### Your task
Reproduce each of the following entries verbatim, keeping every line in its original order.

### Listed entries

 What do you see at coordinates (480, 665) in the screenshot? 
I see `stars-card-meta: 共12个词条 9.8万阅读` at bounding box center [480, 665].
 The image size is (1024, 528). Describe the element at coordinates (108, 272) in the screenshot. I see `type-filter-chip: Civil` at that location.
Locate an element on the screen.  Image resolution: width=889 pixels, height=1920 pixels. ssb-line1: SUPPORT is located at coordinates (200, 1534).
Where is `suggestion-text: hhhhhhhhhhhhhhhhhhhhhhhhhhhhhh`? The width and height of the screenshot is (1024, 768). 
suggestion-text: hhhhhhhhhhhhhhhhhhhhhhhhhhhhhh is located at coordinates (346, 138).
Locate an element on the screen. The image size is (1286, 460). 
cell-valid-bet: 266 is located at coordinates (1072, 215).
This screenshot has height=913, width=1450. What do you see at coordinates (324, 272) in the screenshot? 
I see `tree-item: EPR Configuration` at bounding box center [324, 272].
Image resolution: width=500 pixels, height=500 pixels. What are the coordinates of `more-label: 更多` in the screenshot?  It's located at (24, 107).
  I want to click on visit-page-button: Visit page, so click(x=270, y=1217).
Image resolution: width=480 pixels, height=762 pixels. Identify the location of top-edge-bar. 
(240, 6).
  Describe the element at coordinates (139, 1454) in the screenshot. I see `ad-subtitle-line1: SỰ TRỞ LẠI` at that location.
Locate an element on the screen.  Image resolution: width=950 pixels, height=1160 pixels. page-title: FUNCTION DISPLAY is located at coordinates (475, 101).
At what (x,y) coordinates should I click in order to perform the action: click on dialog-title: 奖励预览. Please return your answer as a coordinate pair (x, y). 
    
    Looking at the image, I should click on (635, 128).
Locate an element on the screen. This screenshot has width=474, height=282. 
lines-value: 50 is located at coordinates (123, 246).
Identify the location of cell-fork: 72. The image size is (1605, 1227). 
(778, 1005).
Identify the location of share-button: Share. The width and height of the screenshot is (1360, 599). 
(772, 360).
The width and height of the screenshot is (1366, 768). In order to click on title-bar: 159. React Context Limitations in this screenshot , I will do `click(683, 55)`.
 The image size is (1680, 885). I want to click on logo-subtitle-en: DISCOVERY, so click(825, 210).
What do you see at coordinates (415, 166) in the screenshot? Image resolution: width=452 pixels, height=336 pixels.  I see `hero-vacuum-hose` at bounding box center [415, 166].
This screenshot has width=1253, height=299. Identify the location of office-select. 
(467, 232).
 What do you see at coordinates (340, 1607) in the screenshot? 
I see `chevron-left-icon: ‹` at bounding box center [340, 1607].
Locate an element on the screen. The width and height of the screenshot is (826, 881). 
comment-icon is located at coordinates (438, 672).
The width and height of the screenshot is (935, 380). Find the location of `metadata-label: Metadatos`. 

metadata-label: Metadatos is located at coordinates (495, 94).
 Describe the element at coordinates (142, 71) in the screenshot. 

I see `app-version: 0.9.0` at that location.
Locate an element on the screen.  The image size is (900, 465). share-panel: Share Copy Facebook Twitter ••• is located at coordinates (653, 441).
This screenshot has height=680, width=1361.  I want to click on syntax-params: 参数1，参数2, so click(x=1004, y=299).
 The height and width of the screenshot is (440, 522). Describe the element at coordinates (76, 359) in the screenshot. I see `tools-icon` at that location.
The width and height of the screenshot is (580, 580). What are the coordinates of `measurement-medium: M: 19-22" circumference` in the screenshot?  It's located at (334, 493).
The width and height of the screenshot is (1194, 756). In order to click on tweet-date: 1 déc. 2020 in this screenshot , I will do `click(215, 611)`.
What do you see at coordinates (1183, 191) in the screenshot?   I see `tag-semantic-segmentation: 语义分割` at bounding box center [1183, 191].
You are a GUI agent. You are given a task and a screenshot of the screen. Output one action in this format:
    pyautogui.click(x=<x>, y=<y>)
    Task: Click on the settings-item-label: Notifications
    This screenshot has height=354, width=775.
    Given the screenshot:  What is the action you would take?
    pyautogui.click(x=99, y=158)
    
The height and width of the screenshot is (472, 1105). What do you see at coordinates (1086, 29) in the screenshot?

### Response
 What do you see at coordinates (480, 665) in the screenshot? 
I see `stars-card-meta: 共12个词条 9.8万阅读` at bounding box center [480, 665].
 The image size is (1024, 528). Describe the element at coordinates (108, 272) in the screenshot. I see `type-filter-chip: Civil` at that location.
Locate an element on the screen.  Image resolution: width=889 pixels, height=1920 pixels. ssb-line1: SUPPORT is located at coordinates (200, 1534).
Where is `suggestion-text: hhhhhhhhhhhhhhhhhhhhhhhhhhhhhh`? The width and height of the screenshot is (1024, 768). 
suggestion-text: hhhhhhhhhhhhhhhhhhhhhhhhhhhhhh is located at coordinates (346, 138).
Locate an element on the screen. The image size is (1286, 460). 
cell-valid-bet: 266 is located at coordinates (1072, 215).
This screenshot has height=913, width=1450. What do you see at coordinates (324, 272) in the screenshot? 
I see `tree-item: EPR Configuration` at bounding box center [324, 272].
Image resolution: width=500 pixels, height=500 pixels. What are the coordinates of `more-label: 更多` in the screenshot?  It's located at (24, 107).
  I want to click on visit-page-button: Visit page, so click(x=270, y=1217).
Image resolution: width=480 pixels, height=762 pixels. Identify the location of top-edge-bar. 
(240, 6).
  Describe the element at coordinates (139, 1454) in the screenshot. I see `ad-subtitle-line1: SỰ TRỞ LẠI` at that location.
Locate an element on the screen.  Image resolution: width=950 pixels, height=1160 pixels. page-title: FUNCTION DISPLAY is located at coordinates (475, 101).
At what (x,y) coordinates should I click in order to perform the action: click on dialog-title: 奖励预览. Please return your answer as a coordinate pair (x, y). 
    
    Looking at the image, I should click on (635, 128).
Locate an element on the screen. This screenshot has width=474, height=282. 
lines-value: 50 is located at coordinates (123, 246).
Identify the location of cell-fork: 72. The image size is (1605, 1227). 
(778, 1005).
Identify the location of share-button: Share. The width and height of the screenshot is (1360, 599). 
(772, 360).
The width and height of the screenshot is (1366, 768). In order to click on title-bar: 159. React Context Limitations in this screenshot , I will do `click(683, 55)`.
 The image size is (1680, 885). I want to click on logo-subtitle-en: DISCOVERY, so click(825, 210).
What do you see at coordinates (415, 166) in the screenshot? Image resolution: width=452 pixels, height=336 pixels.  I see `hero-vacuum-hose` at bounding box center [415, 166].
This screenshot has width=1253, height=299. Identify the location of office-select. 
(467, 232).
 What do you see at coordinates (340, 1607) in the screenshot? 
I see `chevron-left-icon: ‹` at bounding box center [340, 1607].
Locate an element on the screen. The width and height of the screenshot is (826, 881). 
comment-icon is located at coordinates (438, 672).
The width and height of the screenshot is (935, 380). Find the location of `metadata-label: Metadatos`. 

metadata-label: Metadatos is located at coordinates (495, 94).
 Describe the element at coordinates (142, 71) in the screenshot. 

I see `app-version: 0.9.0` at that location.
Locate an element on the screen.  The image size is (900, 465). share-panel: Share Copy Facebook Twitter ••• is located at coordinates (653, 441).
This screenshot has height=680, width=1361.  I want to click on syntax-params: 参数1，参数2, so click(x=1004, y=299).
 The height and width of the screenshot is (440, 522). Describe the element at coordinates (76, 359) in the screenshot. I see `tools-icon` at that location.
The width and height of the screenshot is (580, 580). What are the coordinates of `measurement-medium: M: 19-22" circumference` in the screenshot?  It's located at (334, 493).
The width and height of the screenshot is (1194, 756). In order to click on tweet-date: 1 déc. 2020 in this screenshot , I will do `click(215, 611)`.
What do you see at coordinates (1183, 191) in the screenshot?   I see `tag-semantic-segmentation: 语义分割` at bounding box center [1183, 191].
You are a GUI agent. You are given a task and a screenshot of the screen. Output one action in this format:
    pyautogui.click(x=<x>, y=<y>)
    Task: Click on the settings-item-label: Notifications
    This screenshot has height=354, width=775.
    Given the screenshot:  What is the action you would take?
    pyautogui.click(x=99, y=158)
    
The height and width of the screenshot is (472, 1105). What do you see at coordinates (1086, 29) in the screenshot?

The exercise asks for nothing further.